Why do we assume that compromise is a good thing? The word itself provokes a Pavlovian response across Western culture, but is compromise categorically a good thing? By definition, compromise requires all parties involved to meet somewhere in the middle of their respective positions, yet half of Evil is still Evil, is it not? Should we applaud those who compromised with Josef Stalin for their statecraft? How does history view Neville Chamberlain and the lives which were lost as a result of his lack of intestinal fortitude and willingness to compromise? Compromise can be a good thing, but not when two positions are diametrically-opposed. In that type of situation, there is no way to meet in the middle without denying the validity of your own position.
Francis Schaeffer was masterful when he spoke against this fallacy of synthesis or “dialectical thinking”. He realized that our culture has shifted from thinking in terms of thesis/antithesis, preferring to ignore logic and reason in order to embrace synthesis.
So when the nation of Israel states their position to be unequivocal in regards to the safety of their citizens and Hamas states their position to be unequivocal about the annihilation of the nation of Israel, it is idiotic to pretend that the two positions are reconcilable. There is no “compromise” possible since the two positions deny the validity of the other side’s position. Would Secretary Mashed Potato-Face favor an agreement where Israel is half-annihilated? This is synthesis, the attempt to blend together two incompatible concepts.
In this way, and many others, we have abandoned logic and reason for emotion. We take a stand for what feels right instead of what is logically possible. In addition to this emotional governance, we’ve been indoctrinated to believe that conflict is a bad word. Progressive ideals have been so fully-assimilated into our culture that we prize progress (e.g. moral and cultural erosion) over principled opposition. Thus we see progressive Republicans asking for compromise and standing with the Left, helping to vilify conservatives for their stubbornness to get into the boxcar. Too often we crave compromise and run from conflict, when we should crave conflict and run from compromise, when the stakes are ideological.

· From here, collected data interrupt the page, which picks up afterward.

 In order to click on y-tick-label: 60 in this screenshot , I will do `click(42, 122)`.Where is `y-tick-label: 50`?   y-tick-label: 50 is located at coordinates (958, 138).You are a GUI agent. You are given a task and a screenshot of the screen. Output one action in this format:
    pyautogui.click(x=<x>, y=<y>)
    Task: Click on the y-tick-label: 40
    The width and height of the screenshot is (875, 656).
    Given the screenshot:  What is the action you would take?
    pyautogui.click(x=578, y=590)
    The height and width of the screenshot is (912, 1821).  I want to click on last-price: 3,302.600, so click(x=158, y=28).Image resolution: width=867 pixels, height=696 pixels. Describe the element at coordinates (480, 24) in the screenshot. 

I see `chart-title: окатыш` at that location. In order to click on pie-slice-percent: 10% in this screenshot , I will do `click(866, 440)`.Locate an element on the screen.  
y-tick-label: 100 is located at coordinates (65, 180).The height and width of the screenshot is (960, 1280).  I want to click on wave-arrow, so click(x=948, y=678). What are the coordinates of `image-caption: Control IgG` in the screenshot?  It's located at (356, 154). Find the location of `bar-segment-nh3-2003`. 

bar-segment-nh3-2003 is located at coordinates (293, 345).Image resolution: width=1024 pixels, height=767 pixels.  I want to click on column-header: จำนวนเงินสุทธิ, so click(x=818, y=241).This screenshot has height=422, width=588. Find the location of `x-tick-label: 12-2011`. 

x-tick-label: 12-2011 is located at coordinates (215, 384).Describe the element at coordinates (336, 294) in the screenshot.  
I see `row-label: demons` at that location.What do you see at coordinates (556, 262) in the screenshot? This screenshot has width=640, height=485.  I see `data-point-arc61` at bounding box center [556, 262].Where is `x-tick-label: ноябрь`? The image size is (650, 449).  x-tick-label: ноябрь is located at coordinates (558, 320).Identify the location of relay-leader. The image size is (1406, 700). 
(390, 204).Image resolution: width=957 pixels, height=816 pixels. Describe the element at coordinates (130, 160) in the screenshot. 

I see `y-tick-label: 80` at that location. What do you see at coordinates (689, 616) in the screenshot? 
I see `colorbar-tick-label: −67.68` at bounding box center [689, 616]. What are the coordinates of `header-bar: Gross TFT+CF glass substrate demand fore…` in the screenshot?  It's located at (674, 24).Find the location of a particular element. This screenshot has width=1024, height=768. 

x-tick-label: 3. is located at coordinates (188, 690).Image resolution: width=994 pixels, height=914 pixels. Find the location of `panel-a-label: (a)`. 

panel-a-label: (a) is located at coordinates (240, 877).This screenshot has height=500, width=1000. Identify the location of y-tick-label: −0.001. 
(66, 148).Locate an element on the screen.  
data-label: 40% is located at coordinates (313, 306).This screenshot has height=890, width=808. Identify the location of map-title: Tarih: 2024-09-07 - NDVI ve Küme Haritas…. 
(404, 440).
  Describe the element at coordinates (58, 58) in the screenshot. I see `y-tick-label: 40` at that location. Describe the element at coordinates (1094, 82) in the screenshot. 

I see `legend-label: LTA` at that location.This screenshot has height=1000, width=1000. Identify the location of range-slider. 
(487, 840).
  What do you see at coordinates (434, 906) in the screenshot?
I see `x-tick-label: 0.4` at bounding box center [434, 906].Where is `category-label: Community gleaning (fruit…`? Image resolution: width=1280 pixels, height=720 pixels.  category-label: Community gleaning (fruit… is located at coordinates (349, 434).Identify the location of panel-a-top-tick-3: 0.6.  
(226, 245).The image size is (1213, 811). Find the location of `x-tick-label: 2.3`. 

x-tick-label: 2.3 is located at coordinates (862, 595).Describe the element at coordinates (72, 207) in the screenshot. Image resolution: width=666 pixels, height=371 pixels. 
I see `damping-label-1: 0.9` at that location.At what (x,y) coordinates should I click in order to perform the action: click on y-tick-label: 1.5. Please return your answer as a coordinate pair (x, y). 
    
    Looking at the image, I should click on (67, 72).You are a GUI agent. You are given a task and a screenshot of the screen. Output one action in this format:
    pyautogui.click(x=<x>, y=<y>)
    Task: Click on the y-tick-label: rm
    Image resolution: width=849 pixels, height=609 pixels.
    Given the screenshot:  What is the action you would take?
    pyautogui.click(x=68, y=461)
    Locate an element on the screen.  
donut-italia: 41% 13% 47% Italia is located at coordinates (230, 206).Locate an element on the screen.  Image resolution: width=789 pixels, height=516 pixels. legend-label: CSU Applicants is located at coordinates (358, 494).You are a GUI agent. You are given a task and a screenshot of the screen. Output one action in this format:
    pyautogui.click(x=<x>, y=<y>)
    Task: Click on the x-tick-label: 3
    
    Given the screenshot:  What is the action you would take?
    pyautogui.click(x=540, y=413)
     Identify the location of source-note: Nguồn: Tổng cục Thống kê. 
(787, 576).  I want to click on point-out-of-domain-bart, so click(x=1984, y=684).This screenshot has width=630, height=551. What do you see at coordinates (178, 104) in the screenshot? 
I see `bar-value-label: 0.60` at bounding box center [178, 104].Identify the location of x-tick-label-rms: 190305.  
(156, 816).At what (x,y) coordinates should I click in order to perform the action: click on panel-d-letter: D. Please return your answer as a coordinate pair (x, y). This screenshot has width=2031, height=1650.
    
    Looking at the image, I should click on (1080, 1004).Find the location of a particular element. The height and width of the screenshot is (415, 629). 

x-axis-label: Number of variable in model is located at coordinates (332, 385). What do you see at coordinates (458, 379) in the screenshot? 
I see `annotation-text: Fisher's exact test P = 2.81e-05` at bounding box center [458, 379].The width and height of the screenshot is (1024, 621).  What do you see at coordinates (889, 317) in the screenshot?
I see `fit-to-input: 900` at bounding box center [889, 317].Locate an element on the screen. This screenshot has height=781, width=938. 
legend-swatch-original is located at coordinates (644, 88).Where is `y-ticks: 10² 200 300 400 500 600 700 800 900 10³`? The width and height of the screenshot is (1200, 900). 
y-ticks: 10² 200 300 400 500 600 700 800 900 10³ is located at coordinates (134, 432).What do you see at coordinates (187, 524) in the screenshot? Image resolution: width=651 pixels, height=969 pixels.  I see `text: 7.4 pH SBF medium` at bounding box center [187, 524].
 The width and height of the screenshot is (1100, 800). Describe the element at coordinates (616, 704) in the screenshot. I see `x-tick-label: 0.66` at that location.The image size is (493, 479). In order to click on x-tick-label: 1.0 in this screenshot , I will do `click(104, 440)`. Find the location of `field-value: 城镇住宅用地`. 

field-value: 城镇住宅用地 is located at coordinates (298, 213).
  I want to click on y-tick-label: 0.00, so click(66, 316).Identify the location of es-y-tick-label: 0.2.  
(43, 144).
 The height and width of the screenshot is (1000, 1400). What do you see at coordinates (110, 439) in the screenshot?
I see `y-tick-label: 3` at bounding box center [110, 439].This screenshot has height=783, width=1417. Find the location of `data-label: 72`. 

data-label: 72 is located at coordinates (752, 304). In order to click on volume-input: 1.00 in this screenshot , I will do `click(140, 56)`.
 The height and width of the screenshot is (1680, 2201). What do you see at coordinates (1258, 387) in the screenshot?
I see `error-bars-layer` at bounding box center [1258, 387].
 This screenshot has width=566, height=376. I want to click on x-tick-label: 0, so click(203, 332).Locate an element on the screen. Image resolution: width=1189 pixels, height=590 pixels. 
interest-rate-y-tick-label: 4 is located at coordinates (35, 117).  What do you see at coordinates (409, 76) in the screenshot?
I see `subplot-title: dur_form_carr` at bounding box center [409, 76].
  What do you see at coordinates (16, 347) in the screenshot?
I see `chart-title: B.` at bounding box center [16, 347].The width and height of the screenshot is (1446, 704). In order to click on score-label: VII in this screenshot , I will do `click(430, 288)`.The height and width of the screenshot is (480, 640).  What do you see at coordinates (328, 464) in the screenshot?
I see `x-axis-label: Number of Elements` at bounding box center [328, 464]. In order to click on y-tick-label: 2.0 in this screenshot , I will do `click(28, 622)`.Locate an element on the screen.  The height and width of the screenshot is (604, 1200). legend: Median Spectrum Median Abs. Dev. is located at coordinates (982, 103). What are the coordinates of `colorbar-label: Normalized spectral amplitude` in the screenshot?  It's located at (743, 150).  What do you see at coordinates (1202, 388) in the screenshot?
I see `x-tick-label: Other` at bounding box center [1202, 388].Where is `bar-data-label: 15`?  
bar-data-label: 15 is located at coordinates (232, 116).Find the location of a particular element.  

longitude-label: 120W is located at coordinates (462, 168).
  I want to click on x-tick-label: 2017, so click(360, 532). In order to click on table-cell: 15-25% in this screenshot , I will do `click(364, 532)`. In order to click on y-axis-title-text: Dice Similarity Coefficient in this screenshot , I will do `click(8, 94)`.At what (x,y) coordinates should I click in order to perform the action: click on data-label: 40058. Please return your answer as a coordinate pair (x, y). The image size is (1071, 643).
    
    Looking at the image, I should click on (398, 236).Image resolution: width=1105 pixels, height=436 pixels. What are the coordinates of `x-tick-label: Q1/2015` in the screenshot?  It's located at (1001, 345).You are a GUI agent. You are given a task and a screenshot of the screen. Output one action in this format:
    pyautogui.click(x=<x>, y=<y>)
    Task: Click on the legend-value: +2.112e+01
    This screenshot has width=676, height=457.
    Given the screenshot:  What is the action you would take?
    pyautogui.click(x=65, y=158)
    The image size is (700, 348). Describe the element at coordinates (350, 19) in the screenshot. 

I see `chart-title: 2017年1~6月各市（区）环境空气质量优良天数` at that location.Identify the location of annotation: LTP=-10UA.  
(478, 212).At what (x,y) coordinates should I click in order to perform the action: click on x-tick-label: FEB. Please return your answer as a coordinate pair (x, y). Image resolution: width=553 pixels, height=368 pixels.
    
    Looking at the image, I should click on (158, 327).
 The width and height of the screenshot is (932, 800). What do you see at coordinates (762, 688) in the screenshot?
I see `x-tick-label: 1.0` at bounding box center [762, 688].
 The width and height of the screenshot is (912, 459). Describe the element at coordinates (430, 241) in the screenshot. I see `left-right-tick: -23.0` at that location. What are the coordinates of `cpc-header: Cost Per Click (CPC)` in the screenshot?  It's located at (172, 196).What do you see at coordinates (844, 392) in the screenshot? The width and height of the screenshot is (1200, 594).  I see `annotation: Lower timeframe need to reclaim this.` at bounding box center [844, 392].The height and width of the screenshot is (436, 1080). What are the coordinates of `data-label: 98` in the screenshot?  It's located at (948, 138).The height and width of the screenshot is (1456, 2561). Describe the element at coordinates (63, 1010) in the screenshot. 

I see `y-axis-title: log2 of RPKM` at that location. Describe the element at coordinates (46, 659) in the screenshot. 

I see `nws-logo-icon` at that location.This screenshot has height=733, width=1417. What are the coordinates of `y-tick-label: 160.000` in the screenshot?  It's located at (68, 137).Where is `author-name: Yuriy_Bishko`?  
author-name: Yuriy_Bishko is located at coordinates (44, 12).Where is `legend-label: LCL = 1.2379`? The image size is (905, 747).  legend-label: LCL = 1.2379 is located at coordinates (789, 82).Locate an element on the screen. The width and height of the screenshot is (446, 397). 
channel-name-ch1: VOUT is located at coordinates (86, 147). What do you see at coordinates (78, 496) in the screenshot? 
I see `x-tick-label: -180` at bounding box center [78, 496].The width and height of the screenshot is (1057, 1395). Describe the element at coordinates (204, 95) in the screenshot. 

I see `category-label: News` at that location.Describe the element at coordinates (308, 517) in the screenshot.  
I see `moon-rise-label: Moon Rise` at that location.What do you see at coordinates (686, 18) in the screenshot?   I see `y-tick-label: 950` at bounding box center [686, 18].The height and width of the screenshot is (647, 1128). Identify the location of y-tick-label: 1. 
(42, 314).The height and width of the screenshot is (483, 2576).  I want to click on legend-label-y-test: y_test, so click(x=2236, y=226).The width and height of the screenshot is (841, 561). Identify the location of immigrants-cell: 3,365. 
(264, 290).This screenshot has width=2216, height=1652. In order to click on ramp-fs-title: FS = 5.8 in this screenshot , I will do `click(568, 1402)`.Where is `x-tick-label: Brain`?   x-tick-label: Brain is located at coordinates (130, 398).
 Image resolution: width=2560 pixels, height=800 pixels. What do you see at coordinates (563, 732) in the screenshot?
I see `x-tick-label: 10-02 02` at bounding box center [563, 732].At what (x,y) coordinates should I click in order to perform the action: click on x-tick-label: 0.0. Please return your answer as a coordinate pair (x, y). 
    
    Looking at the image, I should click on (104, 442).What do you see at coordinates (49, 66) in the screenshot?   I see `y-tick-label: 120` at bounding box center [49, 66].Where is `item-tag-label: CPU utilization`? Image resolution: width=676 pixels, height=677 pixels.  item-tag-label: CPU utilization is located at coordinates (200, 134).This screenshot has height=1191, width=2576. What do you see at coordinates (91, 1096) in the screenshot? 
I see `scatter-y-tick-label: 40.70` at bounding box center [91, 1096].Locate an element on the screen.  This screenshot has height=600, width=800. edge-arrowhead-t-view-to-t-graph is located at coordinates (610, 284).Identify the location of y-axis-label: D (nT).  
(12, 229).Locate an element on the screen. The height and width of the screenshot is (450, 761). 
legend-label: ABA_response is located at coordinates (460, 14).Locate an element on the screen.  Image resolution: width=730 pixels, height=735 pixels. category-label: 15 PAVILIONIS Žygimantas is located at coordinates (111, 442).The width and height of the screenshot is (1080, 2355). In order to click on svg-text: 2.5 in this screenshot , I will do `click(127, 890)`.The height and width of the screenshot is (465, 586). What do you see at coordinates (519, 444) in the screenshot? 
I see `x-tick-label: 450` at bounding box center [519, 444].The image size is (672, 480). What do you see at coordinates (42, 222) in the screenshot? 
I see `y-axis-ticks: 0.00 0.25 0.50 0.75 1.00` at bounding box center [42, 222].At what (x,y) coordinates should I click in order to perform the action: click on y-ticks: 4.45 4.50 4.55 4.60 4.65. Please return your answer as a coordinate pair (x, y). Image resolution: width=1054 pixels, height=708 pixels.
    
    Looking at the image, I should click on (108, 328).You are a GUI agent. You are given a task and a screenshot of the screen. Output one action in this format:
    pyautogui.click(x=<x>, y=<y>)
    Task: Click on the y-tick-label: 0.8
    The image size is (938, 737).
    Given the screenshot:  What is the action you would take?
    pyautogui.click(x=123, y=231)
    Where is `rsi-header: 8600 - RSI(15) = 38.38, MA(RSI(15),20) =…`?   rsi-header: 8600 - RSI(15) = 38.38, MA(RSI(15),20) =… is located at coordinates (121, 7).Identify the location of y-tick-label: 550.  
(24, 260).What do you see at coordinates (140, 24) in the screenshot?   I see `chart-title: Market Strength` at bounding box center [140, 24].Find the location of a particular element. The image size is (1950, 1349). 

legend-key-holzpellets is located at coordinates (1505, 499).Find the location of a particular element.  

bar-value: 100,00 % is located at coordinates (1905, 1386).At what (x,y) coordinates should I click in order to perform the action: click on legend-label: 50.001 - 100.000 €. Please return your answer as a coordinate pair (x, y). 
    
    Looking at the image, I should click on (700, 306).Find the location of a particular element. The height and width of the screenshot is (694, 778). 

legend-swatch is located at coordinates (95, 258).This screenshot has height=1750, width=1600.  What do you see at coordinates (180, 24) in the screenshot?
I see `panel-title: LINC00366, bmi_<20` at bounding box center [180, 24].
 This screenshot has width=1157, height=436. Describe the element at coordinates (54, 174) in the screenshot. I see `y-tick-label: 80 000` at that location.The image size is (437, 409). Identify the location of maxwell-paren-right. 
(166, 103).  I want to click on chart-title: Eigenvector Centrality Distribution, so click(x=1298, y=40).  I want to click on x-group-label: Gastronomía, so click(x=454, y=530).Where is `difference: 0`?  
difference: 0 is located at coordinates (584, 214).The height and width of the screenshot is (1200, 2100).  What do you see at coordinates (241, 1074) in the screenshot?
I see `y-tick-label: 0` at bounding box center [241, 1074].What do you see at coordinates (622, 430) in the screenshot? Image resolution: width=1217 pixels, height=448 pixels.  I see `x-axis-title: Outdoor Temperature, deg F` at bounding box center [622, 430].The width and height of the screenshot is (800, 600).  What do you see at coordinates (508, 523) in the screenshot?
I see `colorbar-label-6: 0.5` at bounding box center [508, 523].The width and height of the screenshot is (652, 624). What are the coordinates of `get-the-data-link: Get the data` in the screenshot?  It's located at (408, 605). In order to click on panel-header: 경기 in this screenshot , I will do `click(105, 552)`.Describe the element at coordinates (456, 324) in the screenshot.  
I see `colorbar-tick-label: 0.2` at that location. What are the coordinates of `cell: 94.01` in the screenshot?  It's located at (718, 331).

The political climate in America today is not a result of disagreement on policy. This is not a political spat which will blow over in an election cycle or two. This is an ideological war over the future of America and (by proxy) the rest of Western civilization. It’s clear that there is no other “shining city on a hill”. It is us and then….nada.
So when we see the footage and watch the interviews from places like Ferguson and Murrieta, it’s readily apparent that the two sides aren’t even sharing the same ballpark. Those who held the line against immigration anarchy in Murrieta stood for the rule of law, a secure border, and a clear legal immigration policy. How does one compromise on any of those positions without losing the foundation of your position as a whole? Should they settle for adherence to the rule of law every other week? Should they accept a mostly-secure border? Or a moderately-clear immigration policy?
The reality is that one of the worldviews on display in America will win. We will either complete the fundamental transformation into a socialist, progressive state or we will return to our roots of liberty, bucking the whip and chain. So for us to pretend that if we play enough patty cake they’ll give us our Legos back is beyond naïve, it is dangerous. There is only one way conservatism will prevail and that is by fighting this ideological war wherever we encounter resistance. It will undoubtedly provoke hatred.
We’ve seen glimpses of the riotous wrath which bubbles to the surface whenever conservatives dare to draw a line in the sand. When Vice-Presidential candidate Sarah Palin sent salvos across the bow of USS Obama in her nomination acceptance speech, the conservative base was rejuvenated almost overnight. As was the hateful opposition, who dragged her name, family, and career through the mud in order to compromise her candidacy. But Sarracuda is still standing, stronger than ever; as are the principles of Constitutional conservatism. We can either confront Totalitarianism in America, paying the requisite price, or we can kiss the ring of Compromise, purchasing the esteem of total strangers at the cost of our nation’s soul.